- **Amaç**:
Yargıtay kararına dayanarak aşağıdaki soruları yanıtlayın.
(a) Kararı hangi daire vermiştir?
(b) Dosyadaki suç nedir?
(c) Karara göre hile nedir?

Yargıtay Kararı 15. Ceza Dairesi 2012/20375 E. 2014/5531 K. 25.03.2014 T.

YARGITAY KARARI
DAİRE : 15. Ceza Dairesi
ESAS NO : 2012/20375
KARAR NO : 2014/5531
KARAR TARİHİ : 25.03.2014

Tebliğname No : 15 – 2012/50019
MAHKEMESİ : Zonguldak 2. Ağır Ceza Mahkemesi
TARİHİ : 20/09/2011
NUMARASI : 2010/49 (E) ve 2011/152 (K)
SUÇ : Nitelikli dolandırıcılık

Dosya incelenerek gereği düşünüldü;
Dolandırıcılık suçunun oluşabilmesi için; failin bir kimseyi, kandırabilecek nitelikte hileli davranışlarla hataya düşürüp, onun veya başkasının zararına, kendisine veya başkasına yarar sağlaması gerekmektedir. Hile nitelikli bir yalandır. Fail tarafından yapılan hileli davranış belli oranda ağır, yoğun ve ustaca olmalı, sergileniş açısından mağdurun inceleme olanağını ortadan kaldıracak nitelikte bir takım hareketler olmalıdır. Kullanılan hileli davranışlarla mağdur yanılgıya düşürülmeli ve bu yanıltma sonucu yalanlara inanan mağdur tarafından sanık veya bir başkasına haksız çıkar sağlanmalıdır. Hilenin kandırıcı nitelikte olup olmadığı olaysal olarak değerlendirilmeli, olayın özelliği, fiille olan ilişkisi, mağdurun durumu, kullanılmışsa gizlenen veya değiştirilen belgenin nitelikleri ayrı ayrı nazara alınmalıdır.

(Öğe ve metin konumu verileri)
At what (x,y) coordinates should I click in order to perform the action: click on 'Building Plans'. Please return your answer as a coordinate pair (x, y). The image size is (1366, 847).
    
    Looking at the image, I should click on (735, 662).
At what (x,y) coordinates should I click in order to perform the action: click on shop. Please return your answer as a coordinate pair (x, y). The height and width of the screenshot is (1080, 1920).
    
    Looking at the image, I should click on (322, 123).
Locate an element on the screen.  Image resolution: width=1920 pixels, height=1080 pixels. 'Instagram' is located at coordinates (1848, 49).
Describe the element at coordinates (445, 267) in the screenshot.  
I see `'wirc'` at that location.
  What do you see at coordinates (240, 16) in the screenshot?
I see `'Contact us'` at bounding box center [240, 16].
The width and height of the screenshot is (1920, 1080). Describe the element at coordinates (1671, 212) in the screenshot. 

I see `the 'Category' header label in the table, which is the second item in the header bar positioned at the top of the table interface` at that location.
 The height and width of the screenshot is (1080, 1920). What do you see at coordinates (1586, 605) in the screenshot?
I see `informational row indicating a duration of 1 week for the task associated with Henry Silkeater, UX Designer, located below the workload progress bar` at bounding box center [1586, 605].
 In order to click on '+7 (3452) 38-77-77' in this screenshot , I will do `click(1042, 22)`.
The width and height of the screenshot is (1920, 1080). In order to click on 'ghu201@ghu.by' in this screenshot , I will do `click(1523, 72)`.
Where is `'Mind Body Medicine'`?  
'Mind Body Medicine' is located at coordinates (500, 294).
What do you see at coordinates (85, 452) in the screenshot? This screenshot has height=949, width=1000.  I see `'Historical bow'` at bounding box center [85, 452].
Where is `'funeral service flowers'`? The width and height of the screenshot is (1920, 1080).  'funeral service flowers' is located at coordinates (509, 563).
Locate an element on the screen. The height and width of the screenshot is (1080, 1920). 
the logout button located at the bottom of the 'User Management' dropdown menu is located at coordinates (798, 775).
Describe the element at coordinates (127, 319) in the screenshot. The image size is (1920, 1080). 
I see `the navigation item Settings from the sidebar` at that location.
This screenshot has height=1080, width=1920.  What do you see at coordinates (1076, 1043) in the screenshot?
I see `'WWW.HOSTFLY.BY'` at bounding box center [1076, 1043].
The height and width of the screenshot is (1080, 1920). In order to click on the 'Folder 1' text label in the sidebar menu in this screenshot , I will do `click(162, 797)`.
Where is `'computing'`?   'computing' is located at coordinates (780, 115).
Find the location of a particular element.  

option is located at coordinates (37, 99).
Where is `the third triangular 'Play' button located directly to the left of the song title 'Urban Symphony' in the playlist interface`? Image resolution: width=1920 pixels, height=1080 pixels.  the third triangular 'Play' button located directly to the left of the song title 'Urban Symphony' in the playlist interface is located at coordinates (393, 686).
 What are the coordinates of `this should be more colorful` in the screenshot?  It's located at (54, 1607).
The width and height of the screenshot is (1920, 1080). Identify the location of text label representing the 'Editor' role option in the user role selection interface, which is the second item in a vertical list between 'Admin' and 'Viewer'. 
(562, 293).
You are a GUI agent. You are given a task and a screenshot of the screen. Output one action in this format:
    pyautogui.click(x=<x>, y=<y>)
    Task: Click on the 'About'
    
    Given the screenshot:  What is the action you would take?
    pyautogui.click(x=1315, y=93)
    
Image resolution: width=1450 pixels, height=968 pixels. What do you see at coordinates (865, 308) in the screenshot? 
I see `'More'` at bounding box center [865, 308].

- **Göreve Yanıt**:
(a) 15. Ceza Dairesi
(b) Nitelikli dolandırıcılık
(c) Nitelikli bir yalandır.